_DATA RECORDS:_

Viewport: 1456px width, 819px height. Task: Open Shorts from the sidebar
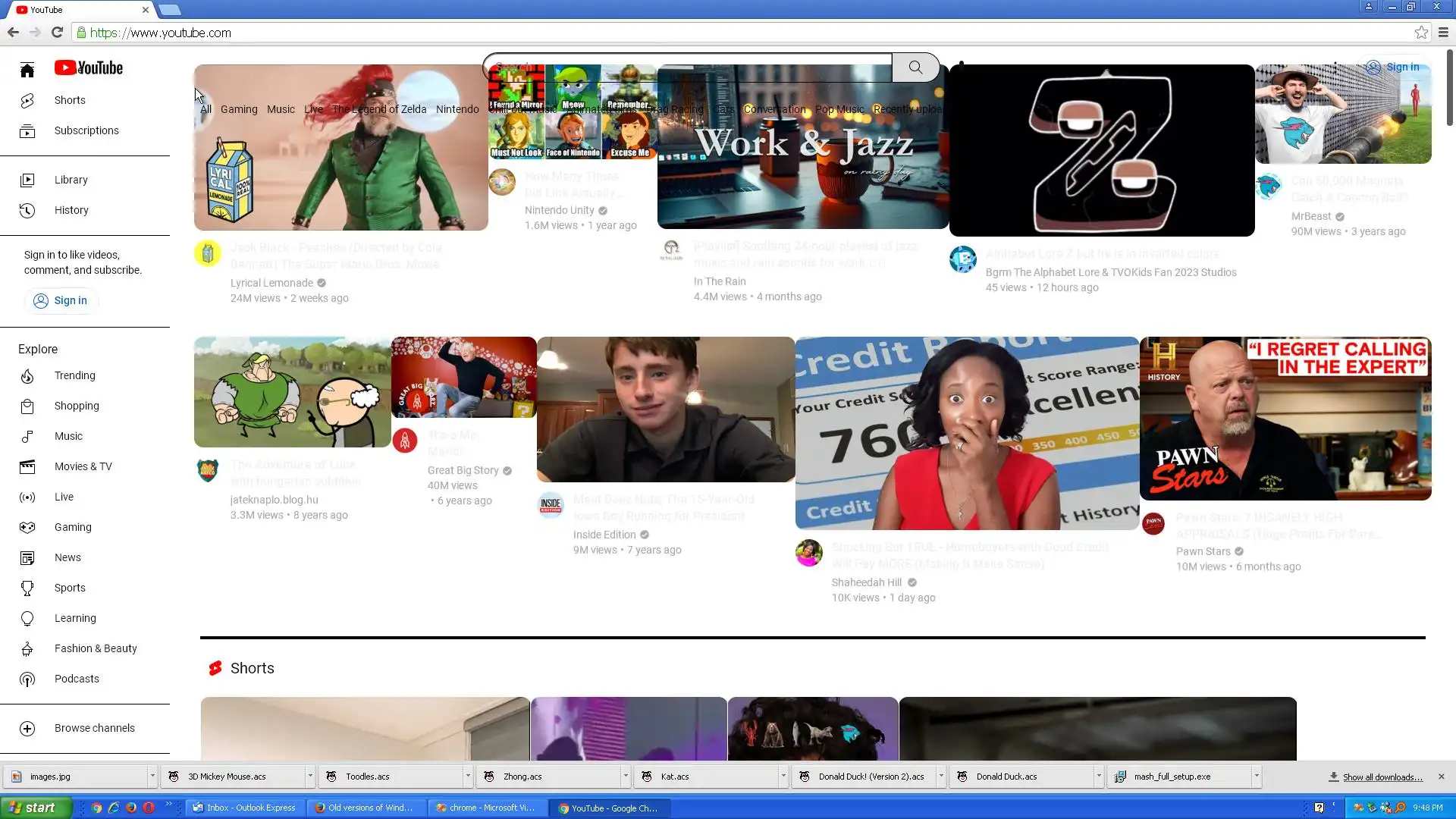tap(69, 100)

---

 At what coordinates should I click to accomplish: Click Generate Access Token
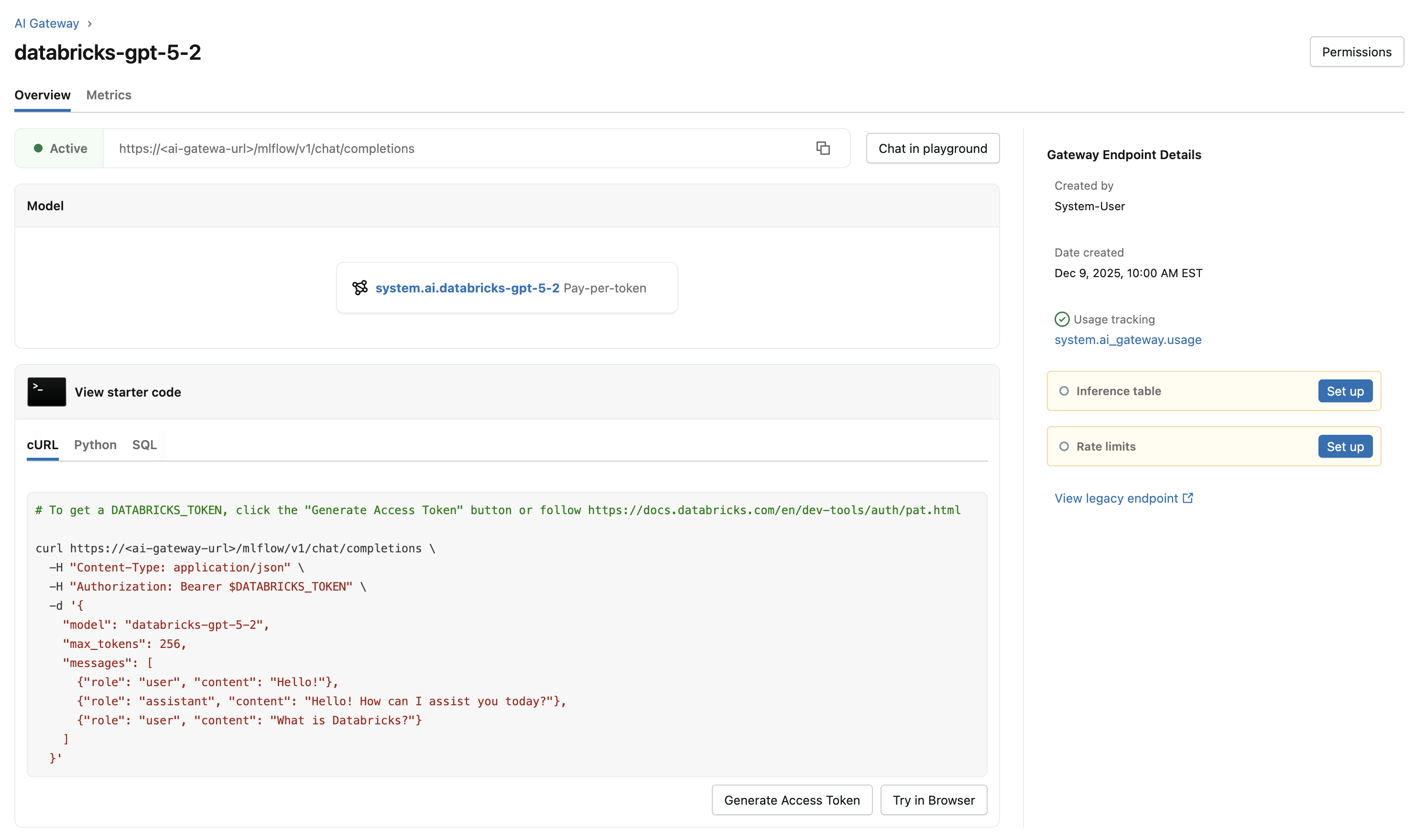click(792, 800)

---

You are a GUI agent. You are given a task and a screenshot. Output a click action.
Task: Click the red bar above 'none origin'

_ASSIGNMENT:_ Would you print exactly, and only, the lines of the data above from the line with "You are a GUI" through the line with "Task: Click the red bar above 'none origin'", inclusive?

_ANSWER TO THIS TASK:_
You are a GUI agent. You are given a task and a screenshot. Output a click action.
Task: Click the red bar above 'none origin'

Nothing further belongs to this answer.